2. Shares held of record by Jan Koum, Trustee of The Butterfly Trust U/A/D 1/20/2004.
3. Shares received in exchange for 5,000,000 shares of WhatsApp common stock in connection with the Merger, the consideration of which consisted of shares of the issuer's Class A Common Stock and cash. The closing price of the issuer's Class A Common Stock on the preceding trading date prior to the effective date of the Merger was $77.44 per share. Of the shares of Class A Common Stock reported, a portion are currently being held in escrow and are subject to forfeiture during the escrow period stated to satisfy claims arising as a result of, among other things, WhatsApp's breach of any of its representations and warranties or covenants and agreements set forth in the Agreement and Plan of Merger and Reorganization dated February 19, 2014, as amended.

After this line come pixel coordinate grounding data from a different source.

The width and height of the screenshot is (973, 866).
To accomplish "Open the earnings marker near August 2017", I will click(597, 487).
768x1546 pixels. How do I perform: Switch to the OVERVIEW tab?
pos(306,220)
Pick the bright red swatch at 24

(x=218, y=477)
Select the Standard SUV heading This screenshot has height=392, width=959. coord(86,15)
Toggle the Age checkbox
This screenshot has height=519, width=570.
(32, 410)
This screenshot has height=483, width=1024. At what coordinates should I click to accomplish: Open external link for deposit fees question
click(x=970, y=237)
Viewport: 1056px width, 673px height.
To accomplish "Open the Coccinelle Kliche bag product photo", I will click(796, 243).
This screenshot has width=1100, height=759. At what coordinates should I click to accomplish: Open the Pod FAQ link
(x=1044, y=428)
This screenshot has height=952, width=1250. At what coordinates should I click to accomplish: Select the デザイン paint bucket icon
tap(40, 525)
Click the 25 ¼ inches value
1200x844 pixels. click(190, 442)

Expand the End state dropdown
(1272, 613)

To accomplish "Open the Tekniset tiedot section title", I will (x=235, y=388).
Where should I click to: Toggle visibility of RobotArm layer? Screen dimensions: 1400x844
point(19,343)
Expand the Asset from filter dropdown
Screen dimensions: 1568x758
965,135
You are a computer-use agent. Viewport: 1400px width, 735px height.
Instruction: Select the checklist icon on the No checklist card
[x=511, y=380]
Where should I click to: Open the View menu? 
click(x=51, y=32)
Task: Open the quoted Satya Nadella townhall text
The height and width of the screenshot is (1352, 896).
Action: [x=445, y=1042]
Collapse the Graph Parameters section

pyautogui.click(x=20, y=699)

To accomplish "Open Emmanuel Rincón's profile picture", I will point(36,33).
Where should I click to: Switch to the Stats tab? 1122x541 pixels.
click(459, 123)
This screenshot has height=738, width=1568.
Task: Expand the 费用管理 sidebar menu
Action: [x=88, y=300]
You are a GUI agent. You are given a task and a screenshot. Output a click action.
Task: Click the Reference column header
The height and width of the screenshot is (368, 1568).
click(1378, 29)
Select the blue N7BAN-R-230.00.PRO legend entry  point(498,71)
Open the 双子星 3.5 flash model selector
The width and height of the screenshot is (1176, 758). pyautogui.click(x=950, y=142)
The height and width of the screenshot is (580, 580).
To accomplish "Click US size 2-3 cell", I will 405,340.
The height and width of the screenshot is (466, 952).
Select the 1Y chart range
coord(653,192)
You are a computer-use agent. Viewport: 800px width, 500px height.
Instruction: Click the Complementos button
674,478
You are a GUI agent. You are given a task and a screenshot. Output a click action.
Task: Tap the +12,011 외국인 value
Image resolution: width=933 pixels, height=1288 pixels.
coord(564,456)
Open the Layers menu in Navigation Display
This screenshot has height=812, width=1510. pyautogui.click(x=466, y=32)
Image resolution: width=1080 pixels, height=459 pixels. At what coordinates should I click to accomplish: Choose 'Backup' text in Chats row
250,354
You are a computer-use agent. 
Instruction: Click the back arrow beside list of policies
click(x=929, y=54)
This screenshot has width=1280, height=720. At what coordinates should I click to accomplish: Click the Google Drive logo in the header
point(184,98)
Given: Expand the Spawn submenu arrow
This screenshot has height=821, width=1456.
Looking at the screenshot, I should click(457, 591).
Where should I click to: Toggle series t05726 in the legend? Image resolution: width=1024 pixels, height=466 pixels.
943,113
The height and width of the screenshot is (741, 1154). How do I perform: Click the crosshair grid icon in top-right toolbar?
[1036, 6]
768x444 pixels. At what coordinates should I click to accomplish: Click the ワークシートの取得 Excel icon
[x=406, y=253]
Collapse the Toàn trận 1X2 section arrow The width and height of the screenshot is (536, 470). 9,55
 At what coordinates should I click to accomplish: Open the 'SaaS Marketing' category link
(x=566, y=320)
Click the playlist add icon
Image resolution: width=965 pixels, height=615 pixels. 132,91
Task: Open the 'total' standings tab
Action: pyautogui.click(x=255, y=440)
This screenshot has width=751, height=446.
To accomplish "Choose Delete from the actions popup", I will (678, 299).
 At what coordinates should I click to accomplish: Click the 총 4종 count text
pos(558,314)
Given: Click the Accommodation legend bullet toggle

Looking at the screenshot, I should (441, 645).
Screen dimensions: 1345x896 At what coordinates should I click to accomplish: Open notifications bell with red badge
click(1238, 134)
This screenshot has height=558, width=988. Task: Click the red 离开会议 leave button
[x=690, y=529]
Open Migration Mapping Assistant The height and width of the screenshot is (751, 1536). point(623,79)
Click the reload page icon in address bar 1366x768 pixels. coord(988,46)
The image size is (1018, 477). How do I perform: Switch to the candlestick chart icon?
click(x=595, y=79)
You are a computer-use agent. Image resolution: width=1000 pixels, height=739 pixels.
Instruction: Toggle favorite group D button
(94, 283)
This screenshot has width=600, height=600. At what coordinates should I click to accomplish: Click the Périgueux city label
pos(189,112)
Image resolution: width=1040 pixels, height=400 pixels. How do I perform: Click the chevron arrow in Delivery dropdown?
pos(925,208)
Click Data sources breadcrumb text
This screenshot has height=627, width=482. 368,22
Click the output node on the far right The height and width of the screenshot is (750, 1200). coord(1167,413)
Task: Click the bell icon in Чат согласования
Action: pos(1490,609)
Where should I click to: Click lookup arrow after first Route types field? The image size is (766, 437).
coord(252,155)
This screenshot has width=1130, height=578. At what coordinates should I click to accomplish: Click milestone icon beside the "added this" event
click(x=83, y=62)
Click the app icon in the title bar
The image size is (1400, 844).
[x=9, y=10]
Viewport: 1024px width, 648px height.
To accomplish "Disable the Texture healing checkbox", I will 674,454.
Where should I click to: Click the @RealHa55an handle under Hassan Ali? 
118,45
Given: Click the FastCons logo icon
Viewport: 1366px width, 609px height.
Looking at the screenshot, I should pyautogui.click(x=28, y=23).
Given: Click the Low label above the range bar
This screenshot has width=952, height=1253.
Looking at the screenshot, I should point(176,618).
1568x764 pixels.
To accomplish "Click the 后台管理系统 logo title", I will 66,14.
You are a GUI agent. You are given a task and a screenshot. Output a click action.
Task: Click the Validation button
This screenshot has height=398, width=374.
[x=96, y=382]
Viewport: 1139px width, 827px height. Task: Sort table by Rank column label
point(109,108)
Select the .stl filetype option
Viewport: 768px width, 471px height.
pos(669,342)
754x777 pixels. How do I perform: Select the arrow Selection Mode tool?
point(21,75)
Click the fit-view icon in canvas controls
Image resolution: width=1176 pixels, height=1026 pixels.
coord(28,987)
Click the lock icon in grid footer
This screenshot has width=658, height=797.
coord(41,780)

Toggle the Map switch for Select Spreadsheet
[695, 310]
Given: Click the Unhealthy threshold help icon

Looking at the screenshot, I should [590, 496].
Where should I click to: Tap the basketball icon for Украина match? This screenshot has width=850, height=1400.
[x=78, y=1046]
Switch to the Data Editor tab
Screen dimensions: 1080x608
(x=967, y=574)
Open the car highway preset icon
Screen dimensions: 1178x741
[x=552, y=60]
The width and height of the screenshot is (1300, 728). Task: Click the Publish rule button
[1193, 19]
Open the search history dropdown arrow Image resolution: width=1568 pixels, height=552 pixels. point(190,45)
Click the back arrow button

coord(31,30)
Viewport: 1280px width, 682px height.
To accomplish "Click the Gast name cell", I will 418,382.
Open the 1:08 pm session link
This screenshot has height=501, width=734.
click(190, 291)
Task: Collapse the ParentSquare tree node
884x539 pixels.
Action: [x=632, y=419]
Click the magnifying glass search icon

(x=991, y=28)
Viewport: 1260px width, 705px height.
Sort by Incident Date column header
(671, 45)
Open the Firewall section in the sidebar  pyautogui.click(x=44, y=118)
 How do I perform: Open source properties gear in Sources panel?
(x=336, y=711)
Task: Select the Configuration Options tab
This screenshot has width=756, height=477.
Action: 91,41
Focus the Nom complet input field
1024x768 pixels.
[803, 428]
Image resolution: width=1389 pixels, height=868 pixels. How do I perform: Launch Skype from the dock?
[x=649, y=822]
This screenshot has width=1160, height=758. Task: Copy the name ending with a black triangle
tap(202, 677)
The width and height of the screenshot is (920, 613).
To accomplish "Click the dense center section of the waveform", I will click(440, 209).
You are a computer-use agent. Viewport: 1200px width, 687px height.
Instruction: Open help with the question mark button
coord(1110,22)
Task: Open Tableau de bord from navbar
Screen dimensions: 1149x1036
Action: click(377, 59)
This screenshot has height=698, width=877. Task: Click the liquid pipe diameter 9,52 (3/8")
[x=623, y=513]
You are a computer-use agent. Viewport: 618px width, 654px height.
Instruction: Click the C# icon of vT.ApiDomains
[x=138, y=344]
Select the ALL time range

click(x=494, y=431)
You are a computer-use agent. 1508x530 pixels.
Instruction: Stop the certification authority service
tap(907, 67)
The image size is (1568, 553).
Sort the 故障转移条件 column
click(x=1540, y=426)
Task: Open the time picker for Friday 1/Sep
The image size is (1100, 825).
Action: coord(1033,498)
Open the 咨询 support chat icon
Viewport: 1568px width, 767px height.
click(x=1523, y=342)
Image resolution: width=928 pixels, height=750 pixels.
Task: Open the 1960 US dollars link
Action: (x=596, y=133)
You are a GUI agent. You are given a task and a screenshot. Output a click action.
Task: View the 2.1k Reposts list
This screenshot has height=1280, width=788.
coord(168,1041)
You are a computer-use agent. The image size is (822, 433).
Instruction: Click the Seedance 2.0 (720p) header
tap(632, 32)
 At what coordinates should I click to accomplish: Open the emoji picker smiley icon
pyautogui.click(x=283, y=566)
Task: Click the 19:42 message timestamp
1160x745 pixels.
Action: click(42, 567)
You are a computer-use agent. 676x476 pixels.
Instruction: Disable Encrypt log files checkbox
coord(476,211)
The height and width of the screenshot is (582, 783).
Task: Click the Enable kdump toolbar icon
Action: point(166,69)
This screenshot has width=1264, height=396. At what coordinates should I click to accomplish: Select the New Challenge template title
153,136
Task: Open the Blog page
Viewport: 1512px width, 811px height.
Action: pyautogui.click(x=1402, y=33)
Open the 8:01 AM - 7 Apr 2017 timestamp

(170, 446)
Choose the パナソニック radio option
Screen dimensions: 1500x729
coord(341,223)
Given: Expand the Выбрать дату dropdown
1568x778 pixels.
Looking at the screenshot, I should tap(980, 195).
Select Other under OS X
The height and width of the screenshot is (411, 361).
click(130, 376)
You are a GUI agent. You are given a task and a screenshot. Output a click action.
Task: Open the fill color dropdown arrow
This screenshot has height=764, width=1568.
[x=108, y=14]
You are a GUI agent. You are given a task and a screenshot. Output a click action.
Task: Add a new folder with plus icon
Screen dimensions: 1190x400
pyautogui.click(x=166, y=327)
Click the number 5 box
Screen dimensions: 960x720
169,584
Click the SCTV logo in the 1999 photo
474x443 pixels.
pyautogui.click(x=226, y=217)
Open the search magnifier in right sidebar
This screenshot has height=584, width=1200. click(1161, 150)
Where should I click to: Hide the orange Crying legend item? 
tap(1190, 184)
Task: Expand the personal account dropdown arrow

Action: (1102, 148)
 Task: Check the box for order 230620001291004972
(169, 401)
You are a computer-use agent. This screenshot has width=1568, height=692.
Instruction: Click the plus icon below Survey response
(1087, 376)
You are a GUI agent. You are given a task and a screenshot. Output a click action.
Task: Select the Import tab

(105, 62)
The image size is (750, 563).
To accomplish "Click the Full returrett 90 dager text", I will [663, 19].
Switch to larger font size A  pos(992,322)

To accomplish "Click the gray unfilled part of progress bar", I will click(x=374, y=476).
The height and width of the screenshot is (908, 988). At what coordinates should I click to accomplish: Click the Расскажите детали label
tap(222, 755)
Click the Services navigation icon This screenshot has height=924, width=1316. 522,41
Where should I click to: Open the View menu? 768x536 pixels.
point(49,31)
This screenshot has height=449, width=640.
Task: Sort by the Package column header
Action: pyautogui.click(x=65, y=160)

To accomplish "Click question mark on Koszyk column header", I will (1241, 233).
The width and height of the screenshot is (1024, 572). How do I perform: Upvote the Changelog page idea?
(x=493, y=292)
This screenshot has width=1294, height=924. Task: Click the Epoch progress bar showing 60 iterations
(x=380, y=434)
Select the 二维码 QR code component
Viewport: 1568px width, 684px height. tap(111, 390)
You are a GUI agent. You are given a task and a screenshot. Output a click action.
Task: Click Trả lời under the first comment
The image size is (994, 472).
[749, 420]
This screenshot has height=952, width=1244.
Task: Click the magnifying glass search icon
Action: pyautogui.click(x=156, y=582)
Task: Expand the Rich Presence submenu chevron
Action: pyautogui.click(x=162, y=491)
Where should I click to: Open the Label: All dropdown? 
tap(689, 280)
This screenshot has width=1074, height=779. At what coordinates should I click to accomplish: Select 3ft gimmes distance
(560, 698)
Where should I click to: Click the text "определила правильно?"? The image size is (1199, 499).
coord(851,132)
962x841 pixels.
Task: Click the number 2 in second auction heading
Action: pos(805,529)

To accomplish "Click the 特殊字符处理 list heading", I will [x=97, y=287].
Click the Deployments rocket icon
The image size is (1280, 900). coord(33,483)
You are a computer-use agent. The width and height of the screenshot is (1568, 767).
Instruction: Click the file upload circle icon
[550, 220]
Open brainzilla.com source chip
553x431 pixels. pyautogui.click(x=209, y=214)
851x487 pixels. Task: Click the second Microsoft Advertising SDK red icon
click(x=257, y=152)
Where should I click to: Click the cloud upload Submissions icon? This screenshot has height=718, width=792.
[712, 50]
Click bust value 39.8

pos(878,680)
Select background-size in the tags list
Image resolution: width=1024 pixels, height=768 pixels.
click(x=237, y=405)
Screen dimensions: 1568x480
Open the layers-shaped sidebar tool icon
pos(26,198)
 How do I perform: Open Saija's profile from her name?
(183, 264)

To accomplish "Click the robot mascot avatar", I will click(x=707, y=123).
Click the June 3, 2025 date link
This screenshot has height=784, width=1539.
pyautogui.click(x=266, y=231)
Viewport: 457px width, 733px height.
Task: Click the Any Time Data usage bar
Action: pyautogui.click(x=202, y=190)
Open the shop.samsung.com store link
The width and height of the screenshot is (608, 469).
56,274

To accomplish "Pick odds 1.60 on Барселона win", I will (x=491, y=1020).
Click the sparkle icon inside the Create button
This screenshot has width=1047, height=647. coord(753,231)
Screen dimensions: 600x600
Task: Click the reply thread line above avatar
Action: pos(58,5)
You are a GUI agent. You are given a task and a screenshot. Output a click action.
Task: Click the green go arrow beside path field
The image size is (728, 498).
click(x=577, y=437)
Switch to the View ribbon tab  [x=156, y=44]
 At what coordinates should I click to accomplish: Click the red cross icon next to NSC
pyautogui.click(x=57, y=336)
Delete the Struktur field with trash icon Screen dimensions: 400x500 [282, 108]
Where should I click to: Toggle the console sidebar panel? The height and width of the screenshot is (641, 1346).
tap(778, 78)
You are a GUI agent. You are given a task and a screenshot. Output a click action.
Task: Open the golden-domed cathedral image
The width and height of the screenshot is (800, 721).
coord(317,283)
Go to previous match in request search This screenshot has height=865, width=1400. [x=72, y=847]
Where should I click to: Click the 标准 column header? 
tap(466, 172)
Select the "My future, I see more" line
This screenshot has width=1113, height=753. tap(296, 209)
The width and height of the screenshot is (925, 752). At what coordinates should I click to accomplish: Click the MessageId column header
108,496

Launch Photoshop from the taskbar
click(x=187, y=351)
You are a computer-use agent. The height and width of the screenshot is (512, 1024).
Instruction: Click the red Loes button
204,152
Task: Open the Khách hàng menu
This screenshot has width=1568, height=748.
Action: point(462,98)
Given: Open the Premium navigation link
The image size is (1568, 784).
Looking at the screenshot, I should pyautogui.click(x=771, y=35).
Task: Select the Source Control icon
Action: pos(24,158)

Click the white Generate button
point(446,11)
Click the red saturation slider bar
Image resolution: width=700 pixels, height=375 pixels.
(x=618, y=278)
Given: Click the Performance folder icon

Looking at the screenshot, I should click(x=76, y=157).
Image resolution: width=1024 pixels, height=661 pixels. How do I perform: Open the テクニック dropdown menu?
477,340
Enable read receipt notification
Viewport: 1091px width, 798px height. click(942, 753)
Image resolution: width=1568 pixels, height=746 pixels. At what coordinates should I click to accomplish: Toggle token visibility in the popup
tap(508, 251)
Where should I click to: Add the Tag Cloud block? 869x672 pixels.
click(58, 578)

4. Shares held of record by Jan Koum, Trustee of the Jan Koum Trust I U/A/D 4/29/2014.
5. Shares held of record by Jan Koum, Trustee of The Jan Koum Trust II U/A/D 8/5/2014.
Remarks:
/s/ Michael Johnson as attorney-in-fact for Jan Koum 10/06/2014
** Signature of Reporting Person Date
Reminder: Report on a separate line for each class of securities beneficially owned directly or indirectly.
* If the form is filed by more than one reporting person, see Instruction 4 (b)(v).
** Intentional misstatements or omissions of facts constitute Federal Criminal Violations See 18 U.S.C. 1001 and 15 U.S.C. 78ff(a).
Note: File three copies of this Form, one of which must be manually signed. If space is insufficient, see Instruction 6 for procedure.
Persons who respond to the collection of information contained in this form are not required to respond unless the form displays a currently valid OMB Number.